Uciekasz z miejsca wypadku? Teraz możesz stracić za to pojazd - Motogen.pl

Konfiskata pojazdu za ucieczkę z miejsca wypadku to kolejna dotkliwa kara, o której mówią znowelizowane niedawno przepisy.

Ostatnio zrobiło się głośno o przepisach, które umożliwiają konfiskatę pojazdu należącego do pijanego kierowcy. Droga legislacyjna nowelizacji wprowadzającej taki zapis była bardzo długa – po przegłosowaniu jej w Sejmie, trafiła ona do Senatu, gdzie została odrzucona. Dopiero gdy ponownie trafiła do Sejmu, ten odrzucił veto Senatu.

Pijany straci pojazd lub dużo pieniędzy

Powszechnie mówi się o tym, że nowe zapisy ustawy dotyczą konfiskaty pojazdu kierującemu, który zostanie przyłapany na jeździe pod wpływem alkoholu z ilością min. 1 promila we krwi lub pod wpływem alkoholu spowoduje wypadek – tutaj wystarczy tylko 0,5 promila. Od tej reguły są także wyjątki – kiedy pojazd jest doszczętnie zniszczony lub należy do kogoś innego, sąd zasądzi przepadek równowartości.

Nie każdy jednak zdaje sobie sprawę, że zapisy ustawy mówią o jeszcze jednym przypadku, w którym można stracić pojazd i sytuacja nie musi wcale wiązać się z alkoholem.
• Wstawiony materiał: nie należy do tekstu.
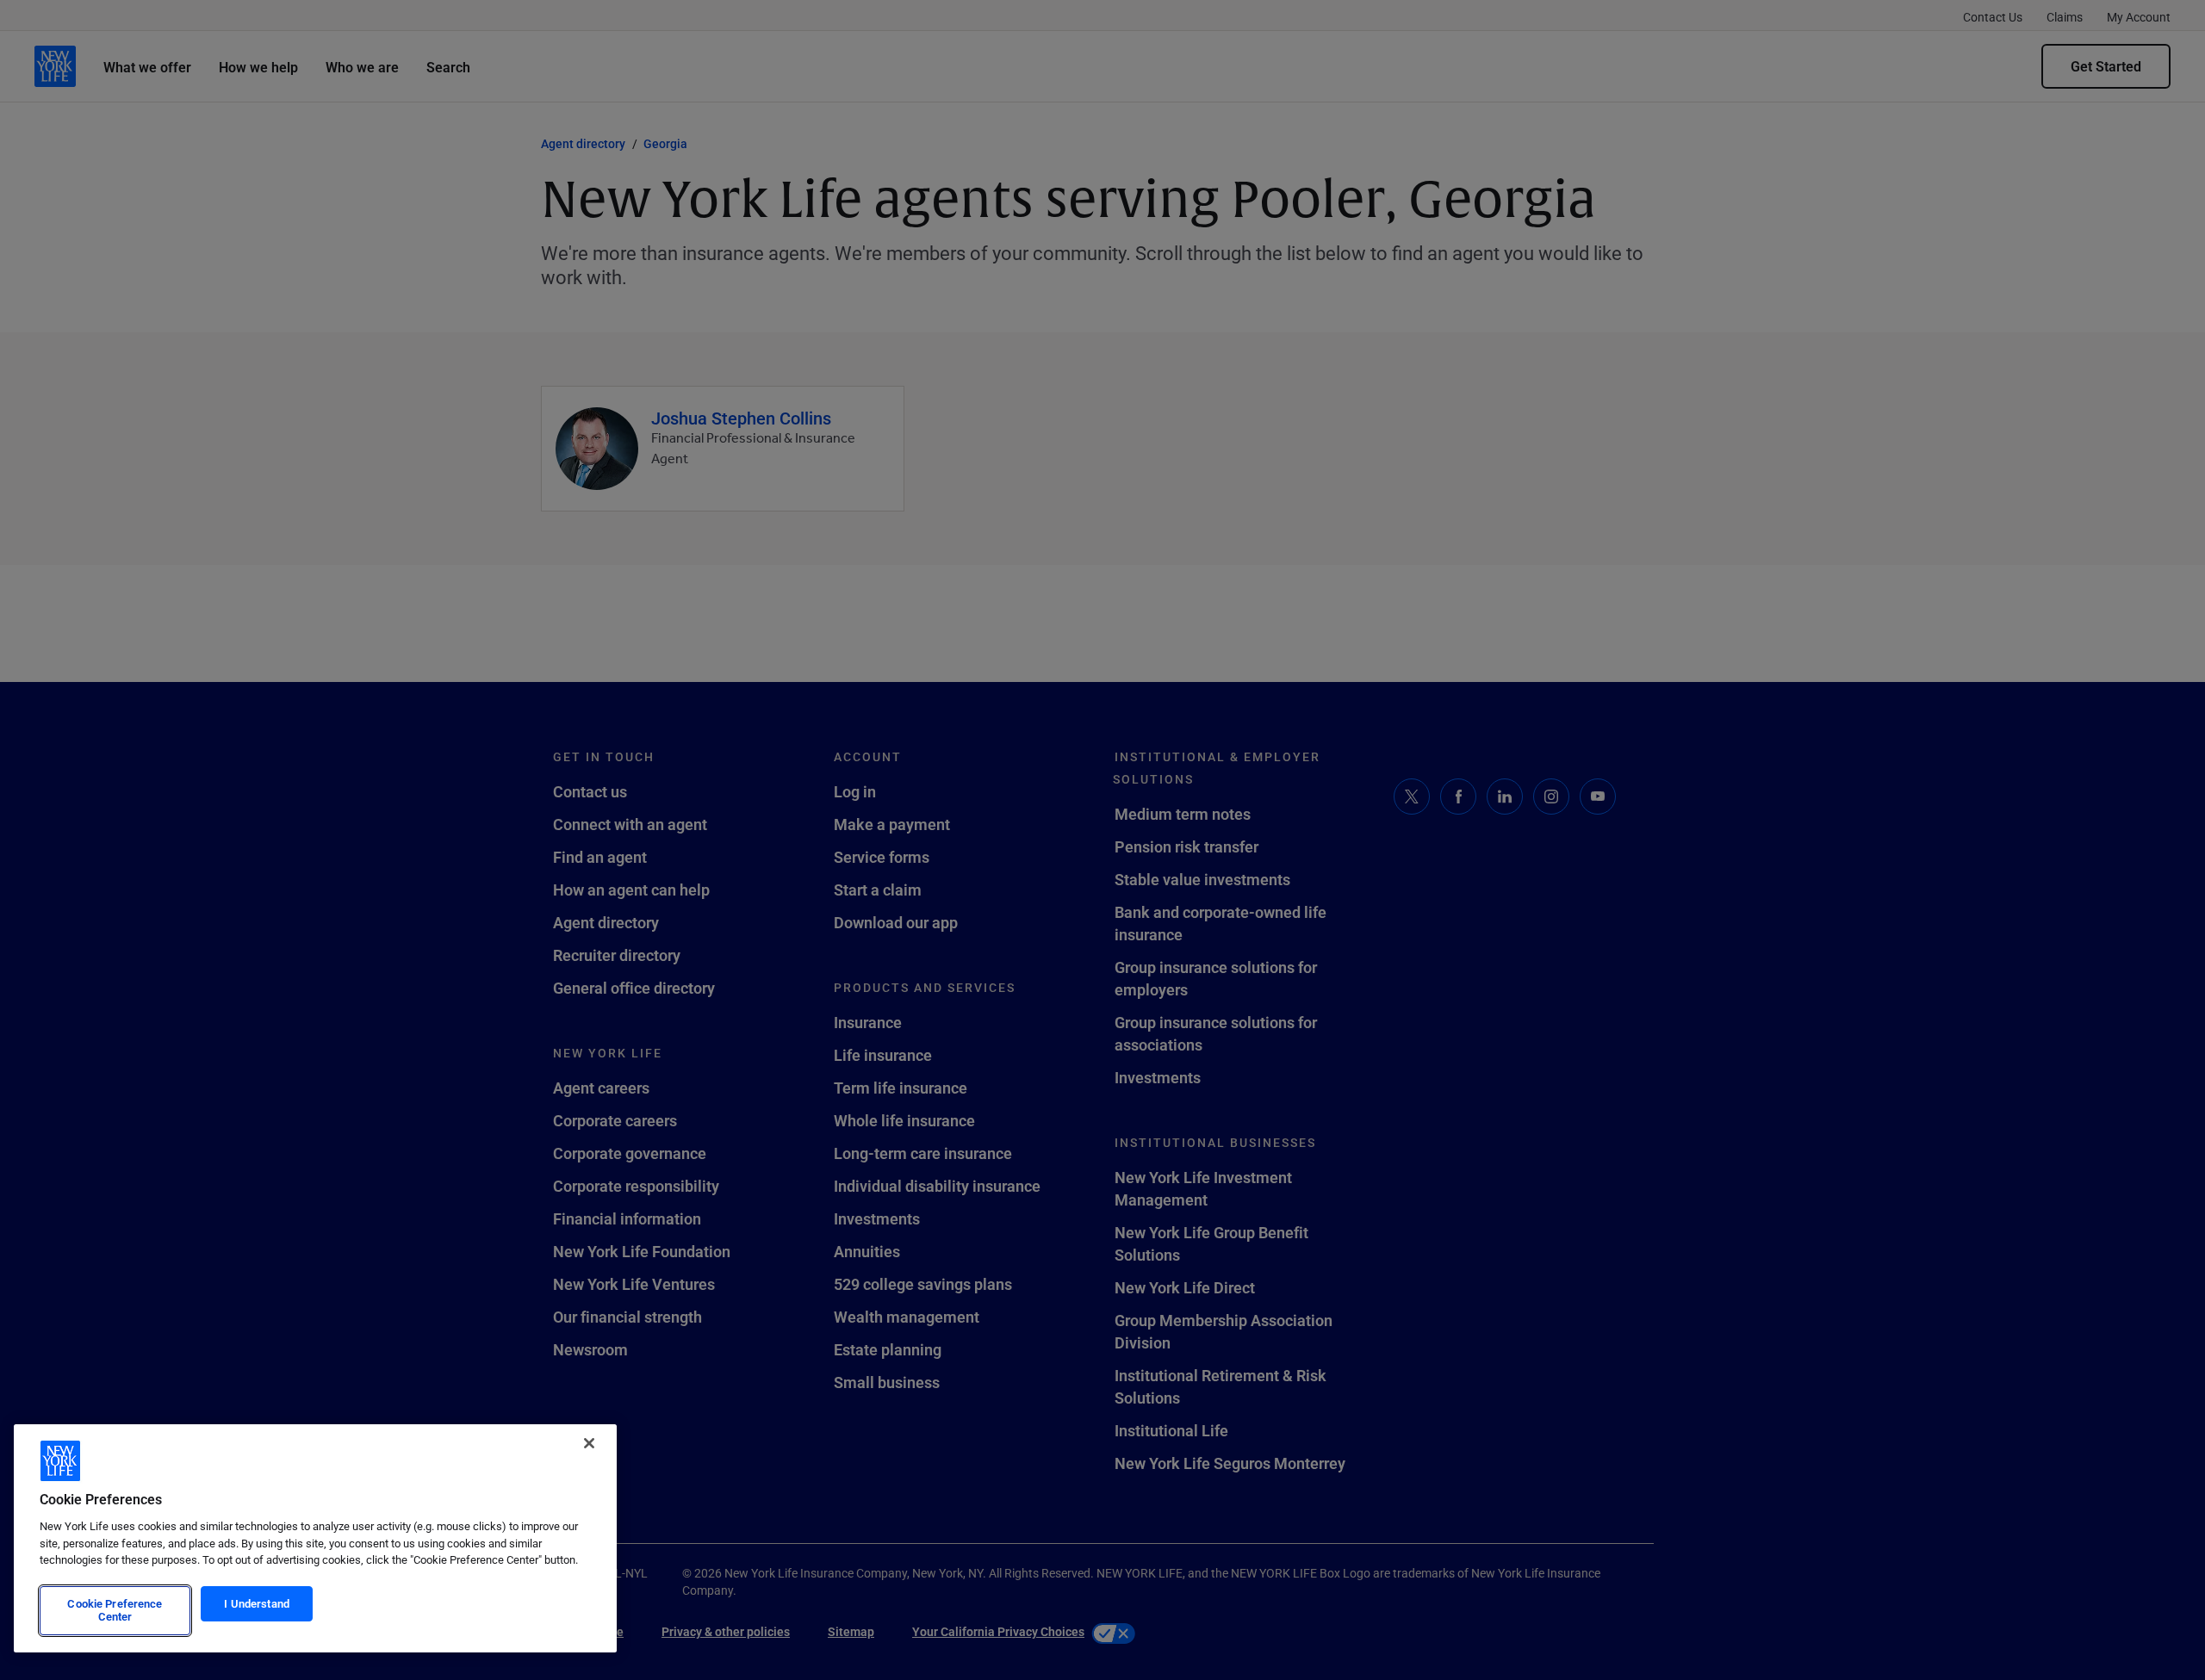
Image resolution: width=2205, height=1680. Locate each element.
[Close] (589, 1443)
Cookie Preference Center (114, 1610)
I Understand (256, 1603)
Chodzi o dość częstą sytuację, w której kierujący, który spowoduje wypadek, oddala się z miejsca zdarzenia w obawie przed konsekwencjami.

Konfiskata za ucieczkę z miejsca wypadku

W znowelizowanej ustawie również taki przypadek podpada pod konfiskatę:

„(…)znajdując się w stanie nietrzeźwości lub pod wpływem środka odurzającego lub zbiegł z miejsca zdarzenia lub spożywał alkohol lub zażywał środek odurzający po popełnieniu czynu” (art. 178 §1).

Warto zwrócić także uwagę, że konfiskata obejmuje również przypadek, w którym kierujący spożywał alkohol już po popełnieniu czynu.

Dodatkowo, w przypadku popełnienia opisywanego czynu, tj. spowodowania wypadku pod wpływem alkoholu, ucieczki z miejsca zdarzenia i spożywania alkoholu tuż po wypadku, sąd, oprócz konfiskaty pojazdu, będzie zobowiązany orzec karę dwukrotnie wyższą niż przewidziana w sytuacji, gdzie alkohol nie został wykryty.